» Directions: Add -97 to every coordinate in the answers, then write out again each line in the stretch from the start of the data through the line containing "point(1169,800)". Leave the other lines unchanged.

Lines of data:
==*==
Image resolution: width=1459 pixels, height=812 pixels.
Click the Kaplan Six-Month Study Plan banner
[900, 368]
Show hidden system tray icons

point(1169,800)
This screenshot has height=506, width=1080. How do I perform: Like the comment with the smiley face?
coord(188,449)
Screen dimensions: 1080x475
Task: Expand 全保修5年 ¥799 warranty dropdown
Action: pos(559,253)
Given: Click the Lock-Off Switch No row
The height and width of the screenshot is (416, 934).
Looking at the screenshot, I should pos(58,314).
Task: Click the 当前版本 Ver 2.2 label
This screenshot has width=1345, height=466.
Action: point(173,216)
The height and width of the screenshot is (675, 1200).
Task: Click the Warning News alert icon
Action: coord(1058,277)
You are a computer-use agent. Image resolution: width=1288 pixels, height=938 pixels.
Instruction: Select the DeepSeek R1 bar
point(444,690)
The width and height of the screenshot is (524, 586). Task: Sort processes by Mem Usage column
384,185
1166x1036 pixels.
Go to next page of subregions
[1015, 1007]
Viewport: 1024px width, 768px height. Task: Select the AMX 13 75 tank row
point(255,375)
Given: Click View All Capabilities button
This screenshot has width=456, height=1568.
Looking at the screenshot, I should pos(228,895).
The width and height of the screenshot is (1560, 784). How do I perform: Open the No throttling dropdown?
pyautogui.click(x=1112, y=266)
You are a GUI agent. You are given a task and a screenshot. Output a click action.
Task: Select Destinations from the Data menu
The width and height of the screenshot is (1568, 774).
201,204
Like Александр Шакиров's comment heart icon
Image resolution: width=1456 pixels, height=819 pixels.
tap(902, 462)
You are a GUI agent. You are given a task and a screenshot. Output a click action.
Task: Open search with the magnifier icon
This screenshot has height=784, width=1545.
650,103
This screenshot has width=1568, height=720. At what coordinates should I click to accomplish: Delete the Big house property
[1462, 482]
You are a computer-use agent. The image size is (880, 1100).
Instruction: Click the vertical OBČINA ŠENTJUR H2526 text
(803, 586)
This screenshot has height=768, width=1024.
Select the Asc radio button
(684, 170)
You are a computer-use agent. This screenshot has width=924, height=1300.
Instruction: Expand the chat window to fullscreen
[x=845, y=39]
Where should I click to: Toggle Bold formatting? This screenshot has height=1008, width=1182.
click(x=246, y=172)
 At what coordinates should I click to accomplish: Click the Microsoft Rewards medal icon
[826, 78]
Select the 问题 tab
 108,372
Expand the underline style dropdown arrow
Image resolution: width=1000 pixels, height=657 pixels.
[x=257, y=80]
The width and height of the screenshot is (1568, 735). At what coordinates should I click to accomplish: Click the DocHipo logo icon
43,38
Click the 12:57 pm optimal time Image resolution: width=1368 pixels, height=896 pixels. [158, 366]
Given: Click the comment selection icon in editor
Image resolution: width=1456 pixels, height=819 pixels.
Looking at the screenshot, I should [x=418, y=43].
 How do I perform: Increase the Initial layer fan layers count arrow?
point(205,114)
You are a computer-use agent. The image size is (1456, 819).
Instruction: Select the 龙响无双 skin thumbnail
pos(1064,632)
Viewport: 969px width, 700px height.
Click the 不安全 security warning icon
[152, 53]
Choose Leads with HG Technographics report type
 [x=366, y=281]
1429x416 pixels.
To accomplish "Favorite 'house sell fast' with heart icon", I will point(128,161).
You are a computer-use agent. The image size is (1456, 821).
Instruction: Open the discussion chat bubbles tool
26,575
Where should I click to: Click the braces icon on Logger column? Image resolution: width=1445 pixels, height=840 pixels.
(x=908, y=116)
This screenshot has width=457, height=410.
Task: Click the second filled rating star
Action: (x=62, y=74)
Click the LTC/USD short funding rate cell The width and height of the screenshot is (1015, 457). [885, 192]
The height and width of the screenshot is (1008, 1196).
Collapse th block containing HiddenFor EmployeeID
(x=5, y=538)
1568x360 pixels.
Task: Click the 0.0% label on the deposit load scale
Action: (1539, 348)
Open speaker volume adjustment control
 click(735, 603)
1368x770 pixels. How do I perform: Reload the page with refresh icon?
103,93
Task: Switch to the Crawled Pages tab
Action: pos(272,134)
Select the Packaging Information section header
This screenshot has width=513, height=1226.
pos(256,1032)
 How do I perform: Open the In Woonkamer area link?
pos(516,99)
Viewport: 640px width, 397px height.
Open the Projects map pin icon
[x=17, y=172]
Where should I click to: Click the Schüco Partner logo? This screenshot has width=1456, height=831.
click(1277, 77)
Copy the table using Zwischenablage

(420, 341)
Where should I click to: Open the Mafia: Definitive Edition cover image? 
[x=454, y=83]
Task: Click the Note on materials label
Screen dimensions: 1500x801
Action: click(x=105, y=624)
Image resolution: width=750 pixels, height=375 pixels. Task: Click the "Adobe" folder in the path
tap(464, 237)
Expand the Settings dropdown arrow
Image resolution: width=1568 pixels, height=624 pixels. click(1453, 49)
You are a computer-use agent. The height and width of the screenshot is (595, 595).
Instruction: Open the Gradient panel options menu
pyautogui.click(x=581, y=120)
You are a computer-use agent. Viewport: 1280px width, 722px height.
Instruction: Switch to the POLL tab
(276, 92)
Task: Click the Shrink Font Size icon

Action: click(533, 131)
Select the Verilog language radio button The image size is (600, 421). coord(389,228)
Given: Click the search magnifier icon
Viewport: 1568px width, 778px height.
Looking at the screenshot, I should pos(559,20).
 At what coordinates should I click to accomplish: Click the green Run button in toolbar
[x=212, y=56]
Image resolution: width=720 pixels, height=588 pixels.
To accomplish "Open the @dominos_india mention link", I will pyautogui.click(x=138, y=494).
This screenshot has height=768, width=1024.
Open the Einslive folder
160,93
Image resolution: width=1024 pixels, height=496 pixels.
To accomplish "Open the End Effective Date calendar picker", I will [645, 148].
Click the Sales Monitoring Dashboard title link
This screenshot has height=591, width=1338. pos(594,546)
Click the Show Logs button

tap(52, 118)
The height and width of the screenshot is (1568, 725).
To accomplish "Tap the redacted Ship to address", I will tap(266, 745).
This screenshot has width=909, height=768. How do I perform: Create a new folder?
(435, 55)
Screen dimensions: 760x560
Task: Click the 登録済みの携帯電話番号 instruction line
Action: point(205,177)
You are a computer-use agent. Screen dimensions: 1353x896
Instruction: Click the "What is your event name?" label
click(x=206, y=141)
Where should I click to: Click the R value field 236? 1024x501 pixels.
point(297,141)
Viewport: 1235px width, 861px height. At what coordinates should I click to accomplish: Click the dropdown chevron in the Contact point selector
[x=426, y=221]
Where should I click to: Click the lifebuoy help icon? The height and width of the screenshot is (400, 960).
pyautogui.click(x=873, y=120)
==*==
» Completed task:
Image resolution: width=1459 pixels, height=812 pixels.
Click the Kaplan Six-Month Study Plan banner
[803, 271]
Show hidden system tray icons

point(1072,703)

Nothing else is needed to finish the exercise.